Marcel Gauchet took up this observation of a causal connection between the emergence of a personal God and the birth of an inner man whose fate in the beyond depends only on his individual actions and whose independence is foreshadowed by this possibility of an intimate relationship with God; i.e., one involving only himself. He writes:
The farther God recedes into his infinitude, the more the relationship with him tends to become purely personal, to the point of excluding any institutional mediation. Raised to the absolute, the divine subject can have no legitimate terrestrial counterpart except in intimate presence. Thus the interiority with which we began becomes a thoroughgoing religious individualism.[1]

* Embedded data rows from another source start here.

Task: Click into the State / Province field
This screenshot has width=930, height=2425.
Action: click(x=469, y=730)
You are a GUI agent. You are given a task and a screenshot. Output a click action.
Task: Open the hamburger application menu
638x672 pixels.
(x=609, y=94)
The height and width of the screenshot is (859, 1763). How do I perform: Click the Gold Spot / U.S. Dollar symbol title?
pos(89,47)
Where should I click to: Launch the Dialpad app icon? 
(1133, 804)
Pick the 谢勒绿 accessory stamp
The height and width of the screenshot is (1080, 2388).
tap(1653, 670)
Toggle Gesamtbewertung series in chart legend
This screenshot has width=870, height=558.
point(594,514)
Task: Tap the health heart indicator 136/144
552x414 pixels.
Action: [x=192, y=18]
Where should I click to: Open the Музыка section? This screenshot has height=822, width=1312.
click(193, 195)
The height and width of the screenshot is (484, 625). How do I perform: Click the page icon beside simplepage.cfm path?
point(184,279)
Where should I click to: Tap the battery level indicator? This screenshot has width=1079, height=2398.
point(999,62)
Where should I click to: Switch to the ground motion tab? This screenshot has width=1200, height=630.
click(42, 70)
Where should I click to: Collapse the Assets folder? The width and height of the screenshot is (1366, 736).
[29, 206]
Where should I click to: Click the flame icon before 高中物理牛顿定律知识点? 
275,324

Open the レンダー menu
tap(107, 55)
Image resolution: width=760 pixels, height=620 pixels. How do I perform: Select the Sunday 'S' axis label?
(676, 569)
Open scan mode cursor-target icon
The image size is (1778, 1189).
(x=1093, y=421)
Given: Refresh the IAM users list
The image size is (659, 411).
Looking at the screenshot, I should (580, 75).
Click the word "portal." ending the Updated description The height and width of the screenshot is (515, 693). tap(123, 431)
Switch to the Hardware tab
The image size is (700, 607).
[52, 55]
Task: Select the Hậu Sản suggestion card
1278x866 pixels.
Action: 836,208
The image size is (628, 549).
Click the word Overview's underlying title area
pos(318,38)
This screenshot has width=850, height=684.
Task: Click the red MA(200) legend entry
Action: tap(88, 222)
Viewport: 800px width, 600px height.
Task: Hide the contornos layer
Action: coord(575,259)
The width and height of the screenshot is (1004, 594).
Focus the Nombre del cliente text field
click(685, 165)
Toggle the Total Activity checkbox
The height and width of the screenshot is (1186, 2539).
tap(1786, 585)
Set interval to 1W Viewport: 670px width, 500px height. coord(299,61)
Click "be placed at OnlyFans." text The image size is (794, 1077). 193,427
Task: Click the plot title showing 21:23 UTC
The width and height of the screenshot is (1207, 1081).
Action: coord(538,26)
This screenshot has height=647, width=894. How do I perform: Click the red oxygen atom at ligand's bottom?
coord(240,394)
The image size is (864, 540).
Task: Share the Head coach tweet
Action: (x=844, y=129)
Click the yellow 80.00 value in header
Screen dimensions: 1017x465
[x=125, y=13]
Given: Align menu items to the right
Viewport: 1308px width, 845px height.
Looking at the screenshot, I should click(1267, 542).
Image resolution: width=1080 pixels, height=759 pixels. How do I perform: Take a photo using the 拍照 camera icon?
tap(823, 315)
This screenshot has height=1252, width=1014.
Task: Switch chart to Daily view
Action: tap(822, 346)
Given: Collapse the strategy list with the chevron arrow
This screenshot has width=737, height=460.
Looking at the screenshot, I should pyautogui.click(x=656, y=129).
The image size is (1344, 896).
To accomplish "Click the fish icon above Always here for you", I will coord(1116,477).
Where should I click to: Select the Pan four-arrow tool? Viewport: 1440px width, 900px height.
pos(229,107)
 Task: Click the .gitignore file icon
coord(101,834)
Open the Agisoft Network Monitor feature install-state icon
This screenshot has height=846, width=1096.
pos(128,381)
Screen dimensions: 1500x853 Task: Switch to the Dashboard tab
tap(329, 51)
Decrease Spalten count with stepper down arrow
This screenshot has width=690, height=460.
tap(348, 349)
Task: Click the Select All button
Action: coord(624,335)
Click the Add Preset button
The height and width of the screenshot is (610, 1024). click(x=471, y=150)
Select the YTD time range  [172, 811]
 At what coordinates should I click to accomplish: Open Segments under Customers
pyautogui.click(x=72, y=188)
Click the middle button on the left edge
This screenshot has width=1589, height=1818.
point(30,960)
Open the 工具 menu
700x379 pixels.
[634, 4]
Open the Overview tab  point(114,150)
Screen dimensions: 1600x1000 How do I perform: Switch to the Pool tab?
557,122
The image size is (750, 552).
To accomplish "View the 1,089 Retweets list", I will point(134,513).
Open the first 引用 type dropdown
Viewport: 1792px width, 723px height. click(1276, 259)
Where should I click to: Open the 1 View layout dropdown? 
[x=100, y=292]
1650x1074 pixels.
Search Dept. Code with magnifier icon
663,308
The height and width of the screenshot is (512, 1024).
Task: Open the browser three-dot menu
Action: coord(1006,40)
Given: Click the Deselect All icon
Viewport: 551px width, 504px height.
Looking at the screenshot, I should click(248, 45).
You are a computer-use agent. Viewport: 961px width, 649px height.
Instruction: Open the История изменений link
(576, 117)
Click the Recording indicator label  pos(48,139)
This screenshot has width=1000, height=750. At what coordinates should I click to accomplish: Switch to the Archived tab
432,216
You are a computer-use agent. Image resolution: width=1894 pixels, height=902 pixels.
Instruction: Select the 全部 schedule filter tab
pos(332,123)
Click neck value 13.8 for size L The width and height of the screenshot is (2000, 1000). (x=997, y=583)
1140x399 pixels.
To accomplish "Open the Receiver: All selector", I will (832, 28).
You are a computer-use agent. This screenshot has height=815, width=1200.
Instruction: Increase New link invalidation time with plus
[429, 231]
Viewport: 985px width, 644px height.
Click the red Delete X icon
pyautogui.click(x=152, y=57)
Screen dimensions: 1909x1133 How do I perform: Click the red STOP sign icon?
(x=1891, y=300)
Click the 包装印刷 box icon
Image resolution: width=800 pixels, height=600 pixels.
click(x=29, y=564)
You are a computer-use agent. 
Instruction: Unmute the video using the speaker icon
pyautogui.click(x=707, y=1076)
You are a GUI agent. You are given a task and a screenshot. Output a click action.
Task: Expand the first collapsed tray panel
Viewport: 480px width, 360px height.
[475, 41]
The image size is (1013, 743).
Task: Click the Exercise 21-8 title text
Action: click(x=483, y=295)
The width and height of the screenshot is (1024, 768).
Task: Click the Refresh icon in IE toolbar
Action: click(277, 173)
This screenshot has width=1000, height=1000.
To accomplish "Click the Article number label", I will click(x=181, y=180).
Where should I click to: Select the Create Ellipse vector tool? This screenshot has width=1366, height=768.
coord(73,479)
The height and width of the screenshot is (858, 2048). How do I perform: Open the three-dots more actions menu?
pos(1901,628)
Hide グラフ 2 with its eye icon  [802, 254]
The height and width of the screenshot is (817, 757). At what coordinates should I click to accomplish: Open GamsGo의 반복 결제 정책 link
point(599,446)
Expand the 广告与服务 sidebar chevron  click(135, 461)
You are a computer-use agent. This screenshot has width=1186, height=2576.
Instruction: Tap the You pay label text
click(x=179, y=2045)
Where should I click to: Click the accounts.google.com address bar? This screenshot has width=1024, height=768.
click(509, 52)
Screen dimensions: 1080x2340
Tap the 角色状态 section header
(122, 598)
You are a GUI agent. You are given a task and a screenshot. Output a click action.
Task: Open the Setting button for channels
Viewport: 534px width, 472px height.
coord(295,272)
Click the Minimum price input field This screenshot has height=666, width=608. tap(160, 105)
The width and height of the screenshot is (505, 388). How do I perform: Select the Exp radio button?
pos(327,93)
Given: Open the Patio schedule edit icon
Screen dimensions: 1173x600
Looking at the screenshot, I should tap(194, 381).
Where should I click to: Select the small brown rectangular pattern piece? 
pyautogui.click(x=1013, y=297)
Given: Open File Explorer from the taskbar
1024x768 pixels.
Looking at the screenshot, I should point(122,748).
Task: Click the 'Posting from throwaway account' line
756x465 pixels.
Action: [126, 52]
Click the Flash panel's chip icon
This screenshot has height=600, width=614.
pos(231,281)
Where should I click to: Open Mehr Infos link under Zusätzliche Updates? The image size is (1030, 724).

The Pauline teaching reveals a dualistic tension which makes the Christian, at the level of his relationship with God, an “individual outside the world:” becoming a Christian originally involved renouncing the world in some sense. Over the course of history, however, the individual outside the world gradually came to contaminate worldly life. In 380 AD, under the Emperor Theodosius, Christianity became a state religion. As it acquired the power to make the world conform to its own values, the individual originally posited as outside the world gradually returned to immerse himself in it and deeply transform it. This process occurred in three main steps. At first, life in the world was no longer rejected, but relativized: this is the Augustinian synthesis of the two cities, which shows both what opposes them and what connects them. In a second phase, the papacy assumed political power and itself became a temporal power. Finally, with the Reformation, man completely invested himself in the world, where he worked for the glory of God by seeking a material success that he interprets as the very proof of his election. The principle of equality and individuality, which at first only functioned at the level of the relationship with God, and could thus coexist with an organic and hierarchical principle structuring the social whole (this was the case during the entire Medieval period), thus finds itself gradually brought back to Earth to end up as modern individualism, which represents its secular continuation. As Alain Renaut writes, expounding the theses of Louis Dumont: “For modern individualism to be born, the individualist and universalist component of Christianity had to ‘contaminate’ modern life, so to speak,” to the point that the two representations gradually united, the initial dualism was erased, and “life in the world was conceived as capable of being wholly compatible with the supreme value.” At the end of this process, “the individual-outside-the-world became the modern individual-within-the-world.”[2]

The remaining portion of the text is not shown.